Nicholas was the uncle of Ralph and Joseph Fiennes (his sister, the novelist Jennifer Lash, was their mother). While I last saw Nicholas in the flesh in 2005—we gossiped over Indian food during a brief visit I made to Cambridge—I was frequently reminded of him as I saw Ralph Fiennes on screen more recently, since, when beardless, the now middle-aged nephew looked increasingly like his uncle as I remember him in 1988 (he would have been roughly the age Ralph is now). He was a thoroughly elegant dresser (I recall him as regular wearer of French cuffs) whose aristocratic demeanor and delivery seemed vaguely at odd with his lefty politics.

A reviewer of the first edition of my first book observed (I suppose on the basis of an over-hasty count of index entries) that the figure by whom I had been most influenced was Nicholas. I doubt that’s the case. But he was and is someone who has influenced my life and thought substantially. He will not be remembered for having created a school of disciples—there was nothing of the guru about him, nor, as I’ve said, of the system-builder—but he will continue, I hope, for years to come to inspire the reminder that understanding can be profoundly difficult; that language can be a source of betrayal as much as of enlightenment; that idolatry is a persistent temptation to which good theology ought to function as a prophylactic—and to serve as a model of stellar intellect, breadth, perceptiveness, and wit.

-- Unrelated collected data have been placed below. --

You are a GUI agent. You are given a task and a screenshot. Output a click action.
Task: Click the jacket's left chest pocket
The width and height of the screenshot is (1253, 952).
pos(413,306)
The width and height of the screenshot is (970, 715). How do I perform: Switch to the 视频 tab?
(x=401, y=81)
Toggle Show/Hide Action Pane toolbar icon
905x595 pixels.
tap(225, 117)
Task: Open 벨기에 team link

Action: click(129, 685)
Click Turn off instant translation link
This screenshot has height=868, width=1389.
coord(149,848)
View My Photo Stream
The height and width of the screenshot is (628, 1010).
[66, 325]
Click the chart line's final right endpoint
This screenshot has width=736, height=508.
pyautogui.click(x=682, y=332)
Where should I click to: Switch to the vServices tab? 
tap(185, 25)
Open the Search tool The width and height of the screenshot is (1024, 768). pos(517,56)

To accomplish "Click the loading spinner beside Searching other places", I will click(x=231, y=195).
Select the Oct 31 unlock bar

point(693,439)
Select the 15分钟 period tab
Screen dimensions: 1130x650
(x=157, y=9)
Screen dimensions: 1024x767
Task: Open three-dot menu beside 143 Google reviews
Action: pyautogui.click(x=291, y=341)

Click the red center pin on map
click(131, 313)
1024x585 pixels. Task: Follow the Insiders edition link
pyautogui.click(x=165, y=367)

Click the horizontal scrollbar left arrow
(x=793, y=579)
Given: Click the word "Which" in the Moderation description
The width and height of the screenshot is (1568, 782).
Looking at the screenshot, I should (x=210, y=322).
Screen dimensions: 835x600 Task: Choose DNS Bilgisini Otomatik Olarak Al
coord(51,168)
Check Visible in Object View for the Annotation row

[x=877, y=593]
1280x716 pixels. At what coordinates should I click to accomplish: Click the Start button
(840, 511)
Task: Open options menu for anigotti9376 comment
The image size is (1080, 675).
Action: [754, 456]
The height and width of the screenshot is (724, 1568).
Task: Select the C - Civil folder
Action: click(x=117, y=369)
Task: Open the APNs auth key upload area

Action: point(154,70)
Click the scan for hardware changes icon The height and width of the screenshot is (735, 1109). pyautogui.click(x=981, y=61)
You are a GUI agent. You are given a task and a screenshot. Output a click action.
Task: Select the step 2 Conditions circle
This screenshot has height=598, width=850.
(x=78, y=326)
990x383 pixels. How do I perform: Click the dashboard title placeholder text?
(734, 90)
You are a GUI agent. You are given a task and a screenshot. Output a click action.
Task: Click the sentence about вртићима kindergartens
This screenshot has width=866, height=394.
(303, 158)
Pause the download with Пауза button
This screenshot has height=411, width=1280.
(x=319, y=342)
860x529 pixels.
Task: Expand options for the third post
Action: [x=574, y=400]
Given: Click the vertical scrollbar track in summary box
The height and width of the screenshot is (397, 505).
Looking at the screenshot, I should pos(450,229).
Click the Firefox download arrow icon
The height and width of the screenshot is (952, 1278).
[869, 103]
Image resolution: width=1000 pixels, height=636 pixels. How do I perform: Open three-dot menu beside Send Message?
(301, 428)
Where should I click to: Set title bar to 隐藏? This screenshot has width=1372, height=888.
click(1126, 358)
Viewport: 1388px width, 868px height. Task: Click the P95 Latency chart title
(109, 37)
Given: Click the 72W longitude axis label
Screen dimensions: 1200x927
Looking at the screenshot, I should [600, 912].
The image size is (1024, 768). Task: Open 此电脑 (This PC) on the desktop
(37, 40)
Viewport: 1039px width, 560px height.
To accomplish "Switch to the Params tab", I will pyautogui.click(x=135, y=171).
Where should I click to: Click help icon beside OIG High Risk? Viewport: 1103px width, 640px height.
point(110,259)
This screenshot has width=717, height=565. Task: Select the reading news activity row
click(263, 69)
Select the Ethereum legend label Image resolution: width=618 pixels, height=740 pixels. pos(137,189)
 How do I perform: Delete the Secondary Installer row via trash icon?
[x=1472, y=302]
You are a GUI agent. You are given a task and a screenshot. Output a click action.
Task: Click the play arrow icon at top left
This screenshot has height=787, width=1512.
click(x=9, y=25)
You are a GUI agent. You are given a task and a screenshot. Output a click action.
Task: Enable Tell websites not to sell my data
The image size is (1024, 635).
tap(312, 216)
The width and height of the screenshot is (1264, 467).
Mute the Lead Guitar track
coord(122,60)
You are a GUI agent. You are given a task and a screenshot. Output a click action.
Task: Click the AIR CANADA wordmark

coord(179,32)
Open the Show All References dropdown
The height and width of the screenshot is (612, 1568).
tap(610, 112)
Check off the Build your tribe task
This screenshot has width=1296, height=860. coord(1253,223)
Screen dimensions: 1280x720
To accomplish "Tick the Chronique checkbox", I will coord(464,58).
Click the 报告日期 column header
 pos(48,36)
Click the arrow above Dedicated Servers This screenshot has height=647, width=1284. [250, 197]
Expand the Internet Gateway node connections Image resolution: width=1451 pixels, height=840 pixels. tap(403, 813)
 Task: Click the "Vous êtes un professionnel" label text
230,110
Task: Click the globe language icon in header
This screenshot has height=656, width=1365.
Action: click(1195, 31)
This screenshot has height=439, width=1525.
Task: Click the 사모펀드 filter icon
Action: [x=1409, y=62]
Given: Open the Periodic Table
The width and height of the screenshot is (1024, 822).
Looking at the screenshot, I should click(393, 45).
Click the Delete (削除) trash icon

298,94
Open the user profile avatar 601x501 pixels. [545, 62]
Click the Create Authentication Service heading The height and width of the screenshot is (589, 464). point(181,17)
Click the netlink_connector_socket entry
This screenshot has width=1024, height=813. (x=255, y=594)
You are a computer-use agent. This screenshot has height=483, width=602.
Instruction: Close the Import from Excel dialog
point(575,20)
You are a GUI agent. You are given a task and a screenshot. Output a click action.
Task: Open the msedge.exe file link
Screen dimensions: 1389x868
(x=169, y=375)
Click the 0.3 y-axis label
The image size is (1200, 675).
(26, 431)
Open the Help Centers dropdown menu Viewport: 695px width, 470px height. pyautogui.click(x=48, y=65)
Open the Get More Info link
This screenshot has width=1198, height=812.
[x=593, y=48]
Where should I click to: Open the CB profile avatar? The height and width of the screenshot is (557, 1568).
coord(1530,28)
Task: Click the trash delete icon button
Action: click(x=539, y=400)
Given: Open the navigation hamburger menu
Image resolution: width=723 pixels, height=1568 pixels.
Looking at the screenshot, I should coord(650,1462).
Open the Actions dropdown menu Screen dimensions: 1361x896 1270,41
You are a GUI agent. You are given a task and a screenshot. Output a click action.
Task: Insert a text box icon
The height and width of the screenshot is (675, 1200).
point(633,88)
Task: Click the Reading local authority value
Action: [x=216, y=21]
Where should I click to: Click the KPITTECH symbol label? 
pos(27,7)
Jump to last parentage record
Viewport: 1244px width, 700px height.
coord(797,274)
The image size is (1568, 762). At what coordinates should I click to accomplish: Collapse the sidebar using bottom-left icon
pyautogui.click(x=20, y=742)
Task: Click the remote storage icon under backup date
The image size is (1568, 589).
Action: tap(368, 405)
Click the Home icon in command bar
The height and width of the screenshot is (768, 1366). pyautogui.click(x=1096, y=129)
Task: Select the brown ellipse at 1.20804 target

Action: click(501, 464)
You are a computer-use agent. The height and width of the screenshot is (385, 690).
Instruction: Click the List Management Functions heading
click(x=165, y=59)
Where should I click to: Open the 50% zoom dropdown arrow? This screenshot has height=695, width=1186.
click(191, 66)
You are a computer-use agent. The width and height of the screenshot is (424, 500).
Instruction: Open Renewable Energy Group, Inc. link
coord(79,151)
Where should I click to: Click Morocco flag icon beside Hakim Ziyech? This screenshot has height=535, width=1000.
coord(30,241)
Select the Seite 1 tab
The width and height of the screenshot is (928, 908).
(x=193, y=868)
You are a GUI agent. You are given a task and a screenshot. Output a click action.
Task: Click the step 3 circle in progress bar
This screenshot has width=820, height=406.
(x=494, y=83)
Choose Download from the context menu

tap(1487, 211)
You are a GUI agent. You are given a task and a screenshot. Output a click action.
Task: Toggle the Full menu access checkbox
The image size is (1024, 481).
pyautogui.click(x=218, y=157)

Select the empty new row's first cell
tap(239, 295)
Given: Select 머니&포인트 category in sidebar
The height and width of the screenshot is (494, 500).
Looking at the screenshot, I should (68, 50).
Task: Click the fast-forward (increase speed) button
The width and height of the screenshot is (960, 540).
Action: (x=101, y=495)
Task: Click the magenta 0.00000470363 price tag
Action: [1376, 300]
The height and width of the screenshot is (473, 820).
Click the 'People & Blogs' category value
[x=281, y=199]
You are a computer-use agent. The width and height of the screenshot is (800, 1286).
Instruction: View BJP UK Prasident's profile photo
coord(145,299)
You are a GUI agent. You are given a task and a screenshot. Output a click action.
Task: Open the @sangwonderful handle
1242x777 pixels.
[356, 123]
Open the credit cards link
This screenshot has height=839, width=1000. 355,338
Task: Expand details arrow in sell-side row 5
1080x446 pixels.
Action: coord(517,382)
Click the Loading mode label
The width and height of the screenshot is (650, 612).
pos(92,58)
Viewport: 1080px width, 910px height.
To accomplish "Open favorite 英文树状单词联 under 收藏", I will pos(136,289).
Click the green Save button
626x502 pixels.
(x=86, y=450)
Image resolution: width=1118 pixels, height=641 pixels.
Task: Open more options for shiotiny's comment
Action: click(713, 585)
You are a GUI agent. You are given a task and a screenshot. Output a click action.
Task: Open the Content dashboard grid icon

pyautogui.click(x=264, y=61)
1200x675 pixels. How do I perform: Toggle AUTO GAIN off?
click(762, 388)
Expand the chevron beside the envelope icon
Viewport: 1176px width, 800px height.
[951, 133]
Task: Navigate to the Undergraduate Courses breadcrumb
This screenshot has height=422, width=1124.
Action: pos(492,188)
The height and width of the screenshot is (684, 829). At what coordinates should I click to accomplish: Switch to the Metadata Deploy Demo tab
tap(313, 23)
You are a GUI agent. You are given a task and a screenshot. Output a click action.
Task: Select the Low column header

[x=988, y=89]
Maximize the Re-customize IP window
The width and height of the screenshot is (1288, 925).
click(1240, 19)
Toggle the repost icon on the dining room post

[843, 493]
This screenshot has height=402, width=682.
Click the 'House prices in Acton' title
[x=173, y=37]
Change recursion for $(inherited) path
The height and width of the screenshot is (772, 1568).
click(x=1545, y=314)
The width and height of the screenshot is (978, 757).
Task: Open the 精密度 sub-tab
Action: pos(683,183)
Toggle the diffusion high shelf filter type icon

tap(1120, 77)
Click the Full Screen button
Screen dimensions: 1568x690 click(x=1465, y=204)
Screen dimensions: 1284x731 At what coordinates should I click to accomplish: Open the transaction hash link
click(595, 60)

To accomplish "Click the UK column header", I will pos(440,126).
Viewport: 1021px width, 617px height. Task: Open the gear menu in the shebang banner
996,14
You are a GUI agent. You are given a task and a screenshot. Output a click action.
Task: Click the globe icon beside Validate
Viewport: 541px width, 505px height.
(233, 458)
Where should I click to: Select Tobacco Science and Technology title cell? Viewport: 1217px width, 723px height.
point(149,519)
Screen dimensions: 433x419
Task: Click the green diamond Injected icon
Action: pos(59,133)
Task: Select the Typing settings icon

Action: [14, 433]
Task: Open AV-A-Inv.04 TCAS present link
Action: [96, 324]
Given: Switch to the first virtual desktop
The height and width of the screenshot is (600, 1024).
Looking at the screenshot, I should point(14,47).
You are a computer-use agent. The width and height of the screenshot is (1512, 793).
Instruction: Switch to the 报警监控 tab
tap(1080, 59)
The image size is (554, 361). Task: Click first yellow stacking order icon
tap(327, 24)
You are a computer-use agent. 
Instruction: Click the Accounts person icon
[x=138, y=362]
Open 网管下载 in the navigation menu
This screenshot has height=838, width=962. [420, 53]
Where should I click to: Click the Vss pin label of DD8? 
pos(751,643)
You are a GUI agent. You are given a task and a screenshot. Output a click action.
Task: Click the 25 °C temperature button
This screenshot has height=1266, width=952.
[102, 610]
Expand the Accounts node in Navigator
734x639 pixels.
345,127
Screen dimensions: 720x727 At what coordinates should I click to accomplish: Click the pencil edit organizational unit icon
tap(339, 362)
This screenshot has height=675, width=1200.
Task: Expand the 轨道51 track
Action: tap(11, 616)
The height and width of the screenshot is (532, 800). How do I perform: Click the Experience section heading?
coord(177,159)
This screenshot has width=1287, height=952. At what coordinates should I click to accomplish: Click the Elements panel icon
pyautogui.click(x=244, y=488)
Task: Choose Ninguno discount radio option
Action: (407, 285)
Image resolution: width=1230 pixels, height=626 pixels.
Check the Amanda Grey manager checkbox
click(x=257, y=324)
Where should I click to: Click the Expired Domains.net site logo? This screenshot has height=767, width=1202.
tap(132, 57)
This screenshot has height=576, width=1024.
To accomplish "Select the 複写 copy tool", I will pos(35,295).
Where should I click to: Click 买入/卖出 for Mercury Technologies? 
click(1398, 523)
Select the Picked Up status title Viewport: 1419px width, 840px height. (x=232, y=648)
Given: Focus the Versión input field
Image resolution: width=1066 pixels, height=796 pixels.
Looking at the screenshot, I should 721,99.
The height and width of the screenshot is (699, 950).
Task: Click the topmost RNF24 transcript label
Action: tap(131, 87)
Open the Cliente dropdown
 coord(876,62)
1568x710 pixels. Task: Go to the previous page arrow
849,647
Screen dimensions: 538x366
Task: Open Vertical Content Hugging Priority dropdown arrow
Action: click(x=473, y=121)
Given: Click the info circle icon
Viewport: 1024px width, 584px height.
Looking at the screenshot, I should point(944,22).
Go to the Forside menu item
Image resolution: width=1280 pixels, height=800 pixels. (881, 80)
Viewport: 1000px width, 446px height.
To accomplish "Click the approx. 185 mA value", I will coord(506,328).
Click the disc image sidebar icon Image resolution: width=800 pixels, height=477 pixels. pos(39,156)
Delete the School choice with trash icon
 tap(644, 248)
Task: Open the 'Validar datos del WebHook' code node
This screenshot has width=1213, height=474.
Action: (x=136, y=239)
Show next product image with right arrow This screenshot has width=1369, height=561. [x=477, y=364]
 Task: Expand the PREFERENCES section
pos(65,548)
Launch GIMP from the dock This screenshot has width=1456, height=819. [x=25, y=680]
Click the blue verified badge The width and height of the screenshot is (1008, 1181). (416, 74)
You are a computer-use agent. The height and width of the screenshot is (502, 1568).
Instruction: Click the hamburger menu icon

See Nicholas on video here and here. And here's The Tablet's obituary.

Comments

John said…
Thank you for sharing the mark this famous man made on your life and thought. I’m only slightly aware of Lash but what I knew was quite positive. Your appreciation of him inclines me to read more. May you also find comfort in your personal grief.
Unknown said…
A fine man and wonderful theologian. Stephen Sykes and Nicholas were the two people at Cambridge who helped me at the start of my career. Btw, John Hick was my dissertation director at Birmingham.
Unknown said…
Thanks, Gary, for so promptly sharing this tribute from which I learned a great deal--both about Lash and about you, and even about his famous sister and nephews! Your description of Lash could, in large part, be said about you as well. Obviously, to a large extent, we are influenced by our professors. Thanks for picking up the good parts!
JanLash said…
I have just been sent the link to this for which, as Nicholas’s widow, I am very grateful. Our son is constructing a website in honour of his father, and we would very much like to include this tribute if you were to give us permission. I do not know your name nor how we could contact one another privately.
Incidentally, I was once a nun but not ‘laicised‘ as I never took final vows!
Gary Chartier said…
Jan, thanks so much for posting; it's lovely to hear from you. I don't know if you'll se this, but I've sent you an add request on Facebook. You can also contact me directly via the email address at my website, http://www.garychartier.net.

I've removed the inaccurate use of "laicized" above.